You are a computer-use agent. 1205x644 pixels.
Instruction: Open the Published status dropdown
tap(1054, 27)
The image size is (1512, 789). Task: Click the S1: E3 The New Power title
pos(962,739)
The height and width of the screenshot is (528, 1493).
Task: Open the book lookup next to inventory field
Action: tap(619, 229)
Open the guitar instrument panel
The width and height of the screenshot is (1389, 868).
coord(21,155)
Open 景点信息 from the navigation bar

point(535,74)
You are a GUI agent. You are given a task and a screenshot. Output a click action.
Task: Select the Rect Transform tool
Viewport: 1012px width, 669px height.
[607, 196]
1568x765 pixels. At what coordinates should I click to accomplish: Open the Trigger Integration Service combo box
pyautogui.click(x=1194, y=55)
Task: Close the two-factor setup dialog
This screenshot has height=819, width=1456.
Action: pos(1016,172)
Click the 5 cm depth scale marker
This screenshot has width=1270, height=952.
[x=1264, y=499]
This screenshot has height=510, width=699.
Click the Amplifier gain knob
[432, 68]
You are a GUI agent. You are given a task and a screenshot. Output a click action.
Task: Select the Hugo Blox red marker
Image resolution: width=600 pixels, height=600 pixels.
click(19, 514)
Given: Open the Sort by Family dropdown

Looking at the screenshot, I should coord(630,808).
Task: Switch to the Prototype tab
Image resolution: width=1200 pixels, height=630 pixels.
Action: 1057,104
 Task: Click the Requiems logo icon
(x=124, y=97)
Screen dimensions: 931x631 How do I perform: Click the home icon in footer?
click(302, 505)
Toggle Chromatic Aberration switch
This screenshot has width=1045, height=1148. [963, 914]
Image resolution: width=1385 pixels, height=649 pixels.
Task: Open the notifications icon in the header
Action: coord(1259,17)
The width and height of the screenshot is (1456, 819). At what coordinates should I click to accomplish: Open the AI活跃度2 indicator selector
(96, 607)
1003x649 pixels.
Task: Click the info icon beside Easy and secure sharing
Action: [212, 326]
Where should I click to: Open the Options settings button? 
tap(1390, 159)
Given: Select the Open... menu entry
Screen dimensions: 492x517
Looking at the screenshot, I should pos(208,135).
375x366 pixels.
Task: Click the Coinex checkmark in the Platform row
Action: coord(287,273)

____

▸ Your instructions:
Copy out all lines of the listing above that include "marker".

▸ Answer to the problem:
Click the 5 cm depth scale marker
Task: Select the Hugo Blox red marker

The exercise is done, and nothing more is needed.